Part I of our blog series introduced Automatic Machine Learning Document Classification (AML-DC).
Part II of our blog series on Automatic Machine Learning Document Classification (AML-DC) provides a practical and detailed walkthrough on the development and implementation of a supervised AML-DC model in fast, reproducible, reliable and auditable way.
How does one classify a large corpora of survey results into positive and negative sentiment classes, in a fast, reproducible, reliable and auditable way?
Our solution to the research problem was to first built a AML-DC model in WordStat and then used QDA Miner to auto-encode the large corpora of survey results with negative and positive sentiment classes.
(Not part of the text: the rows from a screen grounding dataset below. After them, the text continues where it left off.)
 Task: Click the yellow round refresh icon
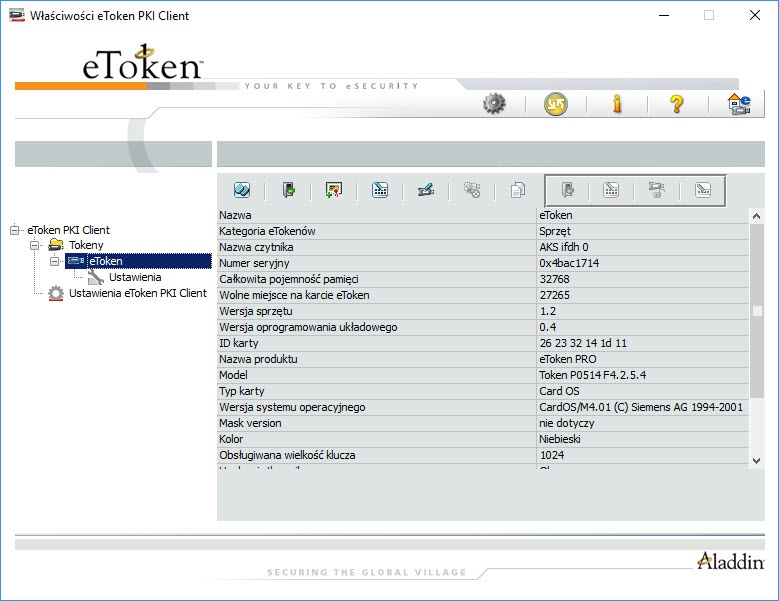555,103
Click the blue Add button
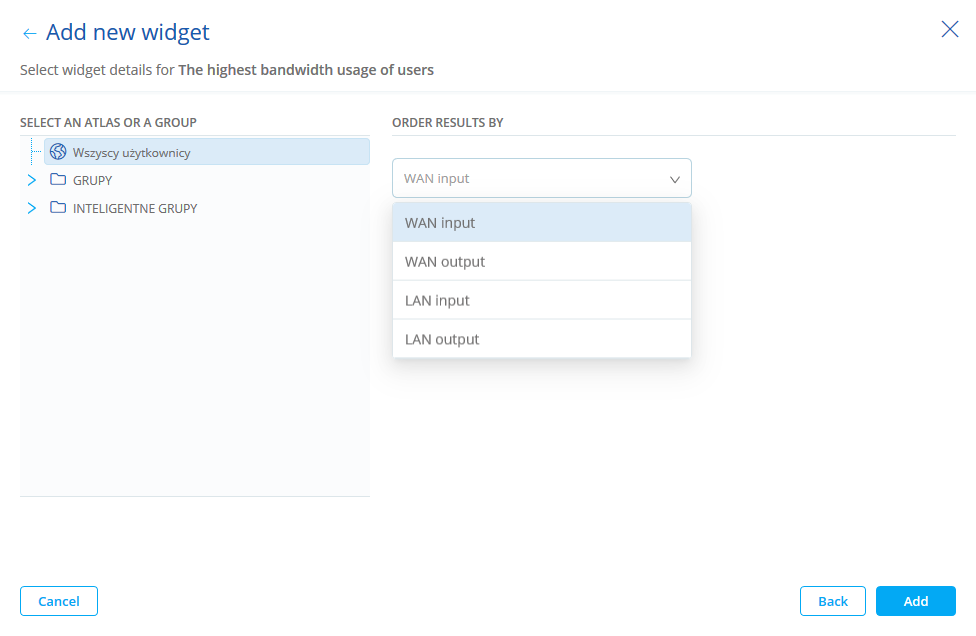This screenshot has width=976, height=636. pyautogui.click(x=915, y=601)
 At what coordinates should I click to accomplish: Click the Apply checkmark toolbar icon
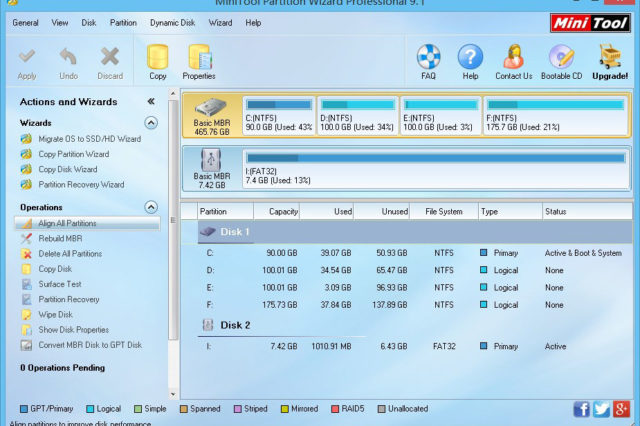point(27,58)
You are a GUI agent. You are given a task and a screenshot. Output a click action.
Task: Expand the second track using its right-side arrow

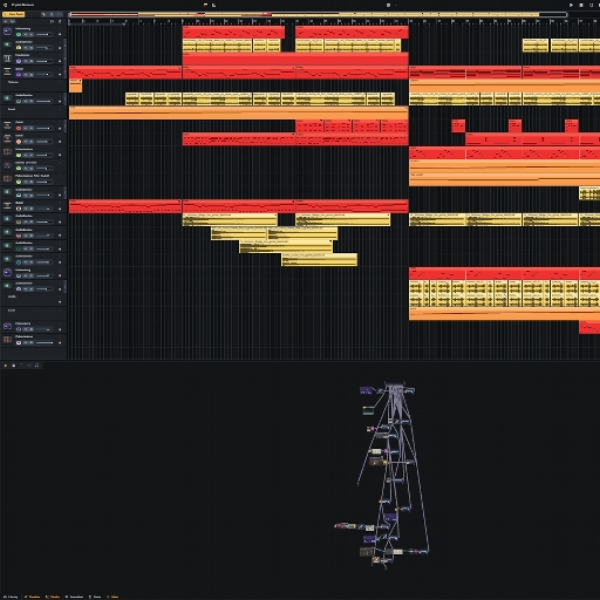click(60, 48)
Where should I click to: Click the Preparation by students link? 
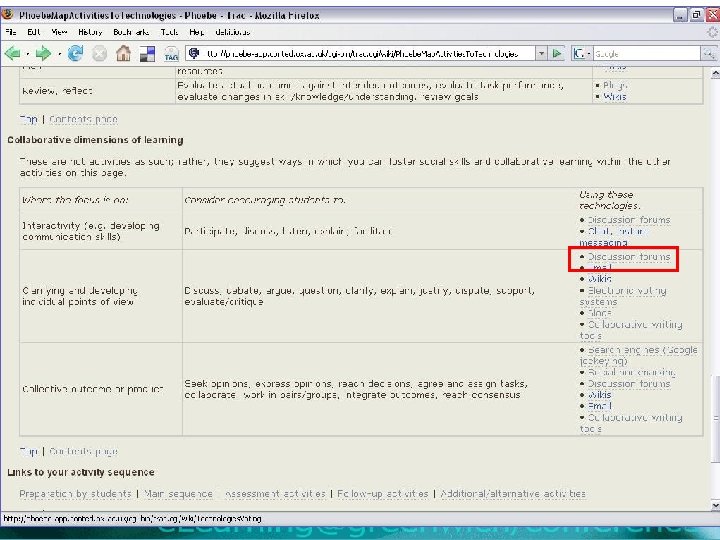tap(75, 493)
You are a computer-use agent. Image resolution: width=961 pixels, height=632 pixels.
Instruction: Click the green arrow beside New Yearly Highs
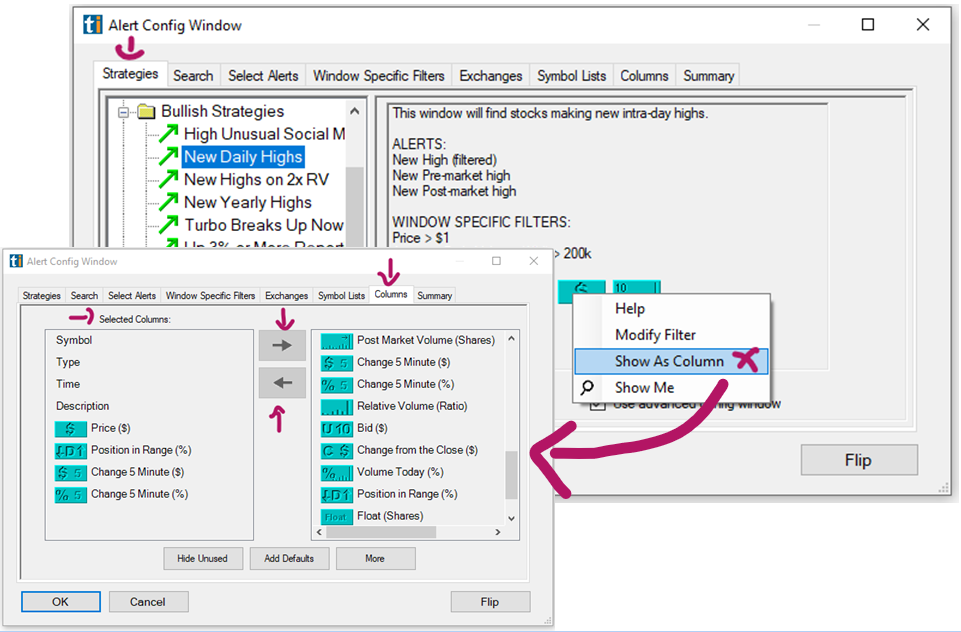167,203
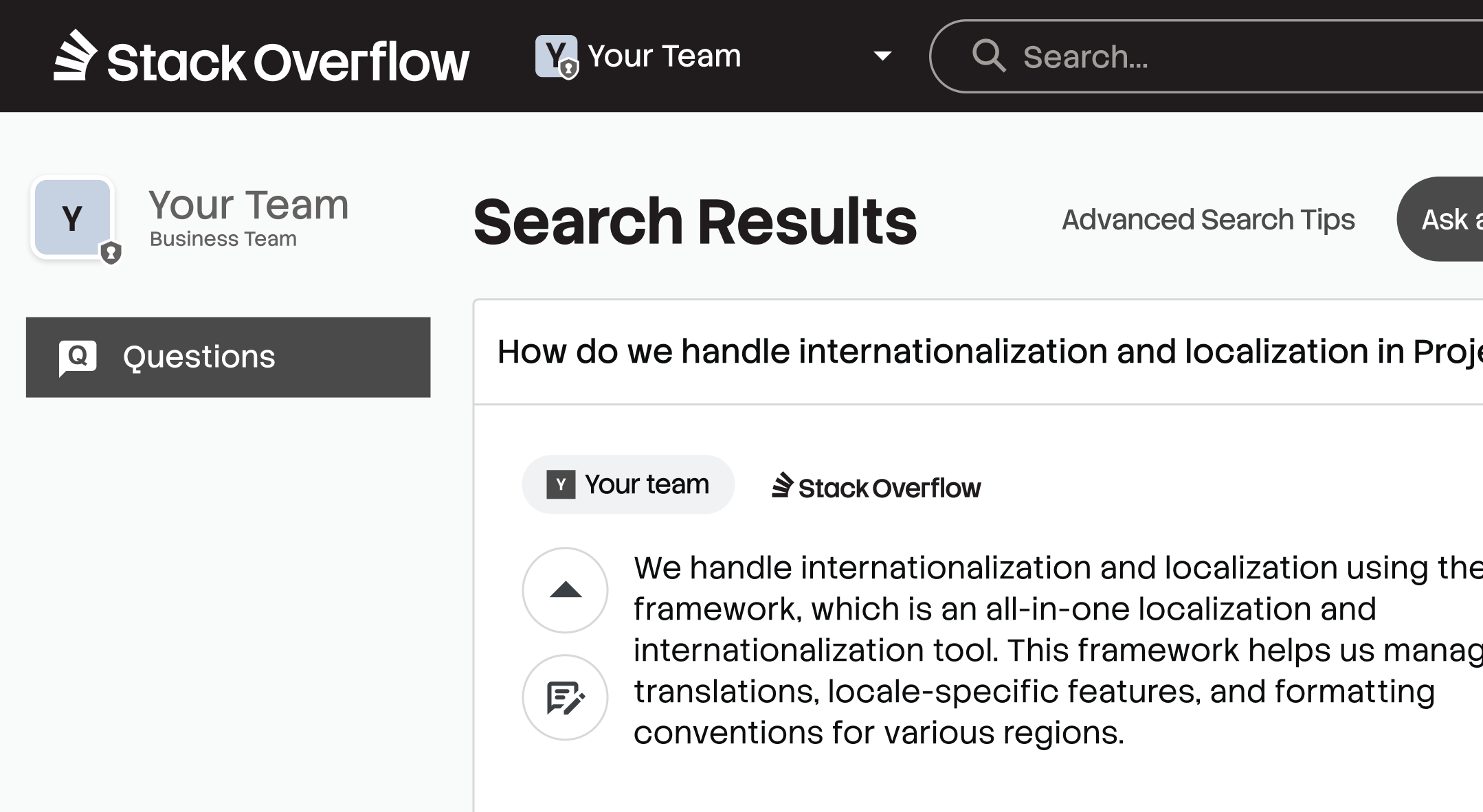This screenshot has width=1483, height=812.
Task: Switch to the Stack Overflow source tab
Action: (876, 486)
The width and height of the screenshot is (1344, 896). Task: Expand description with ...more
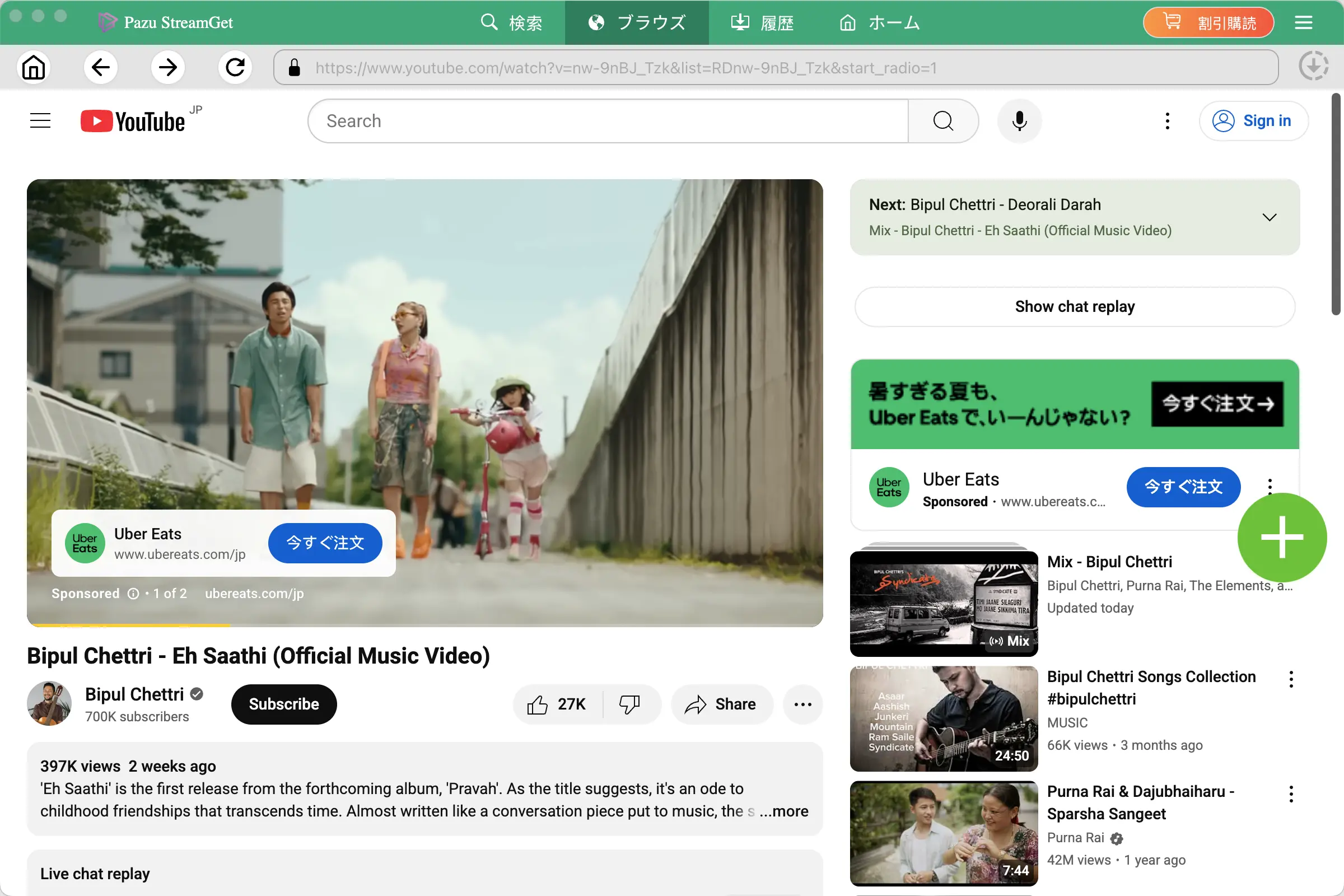(785, 811)
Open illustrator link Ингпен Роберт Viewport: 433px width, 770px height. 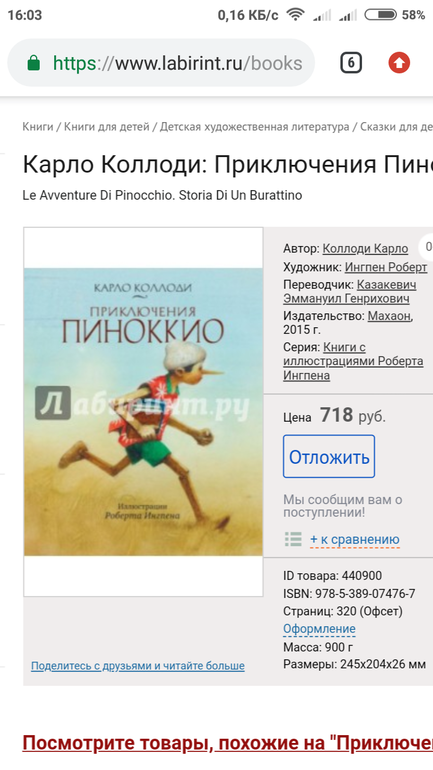(386, 267)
For this blog, we accessed the “First GOP debate sentiment analysis” dataset. The GOP dataset contains tens of thousands of tweets about the early 2016 August GOP debate in Ohio. The authors had asked contributors to do both sentiment analysis and data categorization. Contributors were asked if the tweet was relevant, which candidate was mentioned, what subject was mentioned, and then what the sentiment was for a given tweet. Non-relevant messages were removed from the uploaded dataset.
Data preparation stage
The GOP dataset was pre-processed in R Studio, as detailed below:
- We accessed the unit-level, GOP dataset (13,871 rows by 20 columns). Data variables kept for this study were:
- ID: unique identification code for each case;
- TEXT: Text containing GOP comments recorded for each person; and
- SENTIMENT LABEL: neutral, negative and positive sentiments.
- We filtered the data and saved the positive sentiments and negative sentiments a single file – called this the MAIN FILE. Notice we deleted all neutral sentiment cases (3,142 rows).
- We randomly selected a 5 percent sample of both positive and negative cases from the MAIN FILE and striped-off their sentiment labels – called this the SAMPLER FILE, (536rows).
- We built some model learning datasets from the MAIN FILE after excluding the cases in the SAMPLER FILE and saved them in separate files:
- Positive sentiments (2,130 rows) – called this the POSITIVE FILE; and
- Negative sentiments (8,063 rows) – called this the NEGATIVE FILE.
Note the sample size imbalance between positive and negative learning datasets.
Data preparation stage in WordStat and QDA
Creating separate QDA Miner / WordStat projects.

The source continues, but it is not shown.